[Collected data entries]
+===+
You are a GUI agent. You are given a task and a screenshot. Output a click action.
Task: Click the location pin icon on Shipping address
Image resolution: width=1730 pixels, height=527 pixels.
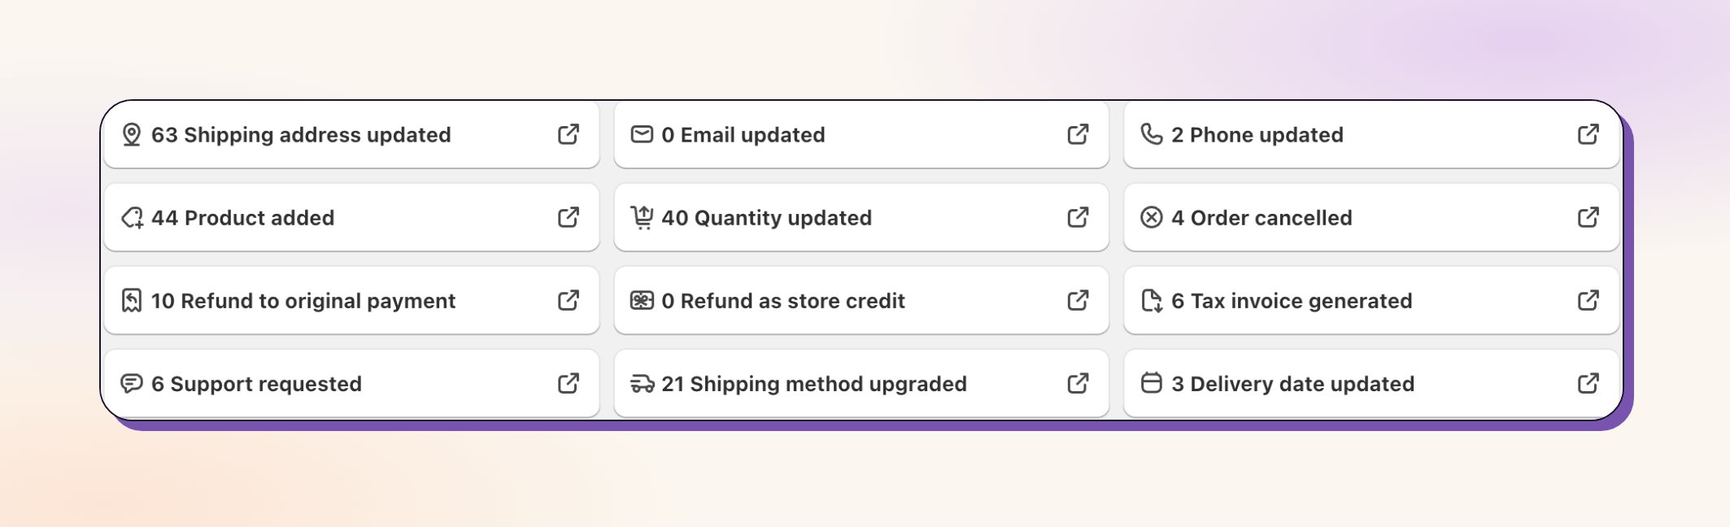[x=132, y=135]
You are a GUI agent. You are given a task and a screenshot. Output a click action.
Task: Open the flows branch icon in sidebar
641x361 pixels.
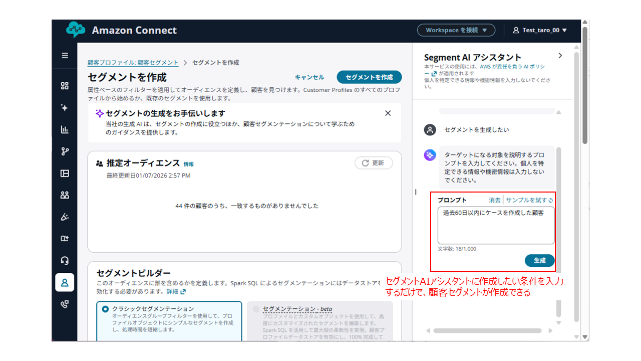pos(65,151)
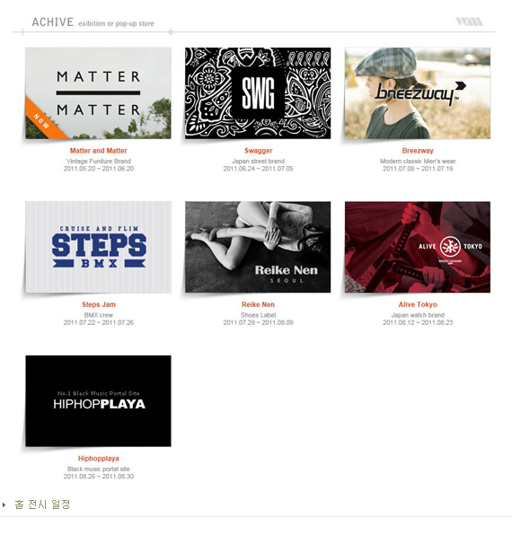
Task: Select the Hiphopplaya title link
Action: click(x=98, y=459)

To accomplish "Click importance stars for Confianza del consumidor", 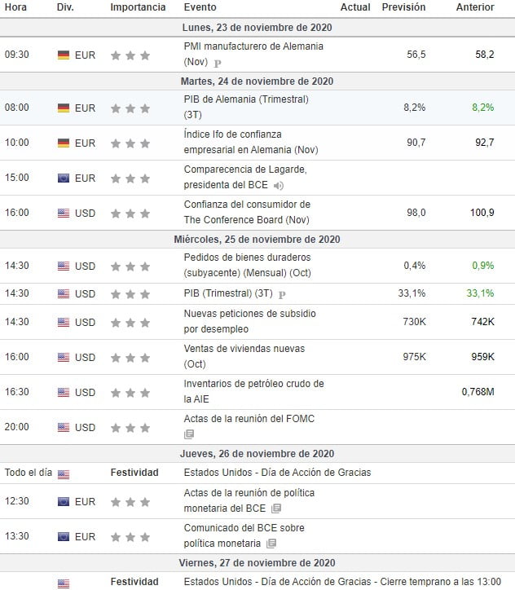I will [x=130, y=214].
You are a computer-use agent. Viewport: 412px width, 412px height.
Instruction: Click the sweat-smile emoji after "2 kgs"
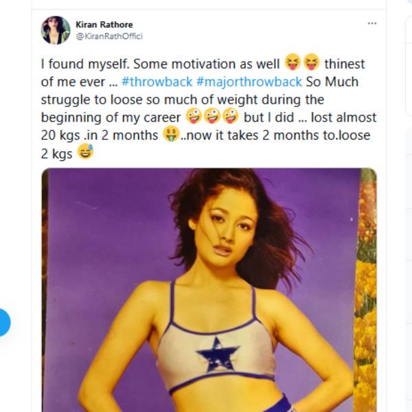(85, 153)
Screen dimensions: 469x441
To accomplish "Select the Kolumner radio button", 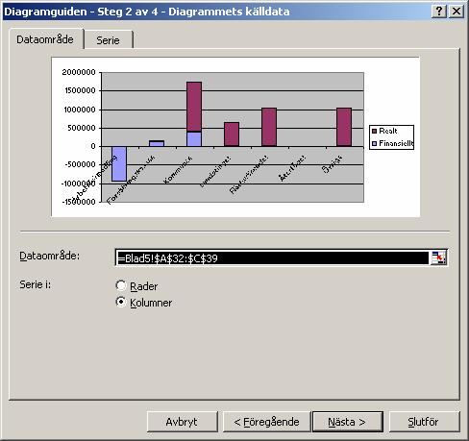I will click(x=121, y=302).
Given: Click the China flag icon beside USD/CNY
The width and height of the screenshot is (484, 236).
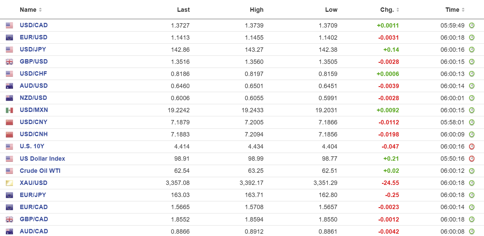Looking at the screenshot, I should coord(9,122).
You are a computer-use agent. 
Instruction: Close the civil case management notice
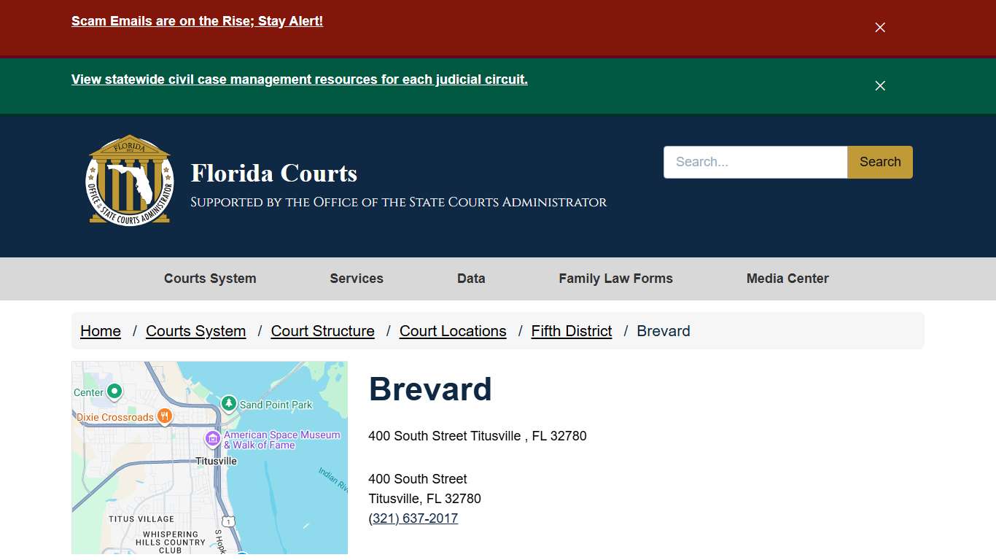point(879,85)
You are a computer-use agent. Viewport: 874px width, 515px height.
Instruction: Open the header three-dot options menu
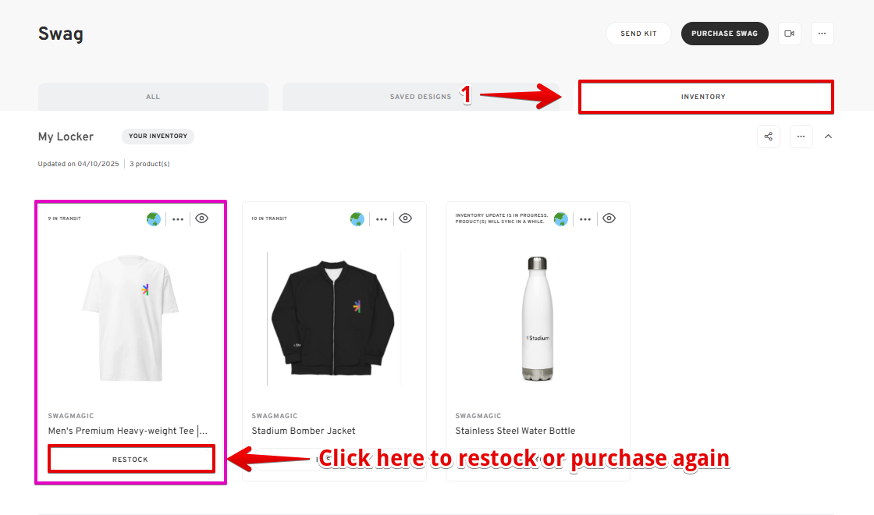pyautogui.click(x=822, y=34)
+===+
* Exercise goal
Nothing but a number is expected: how many lines in the data above hold the word "Viewport".

* Task output
2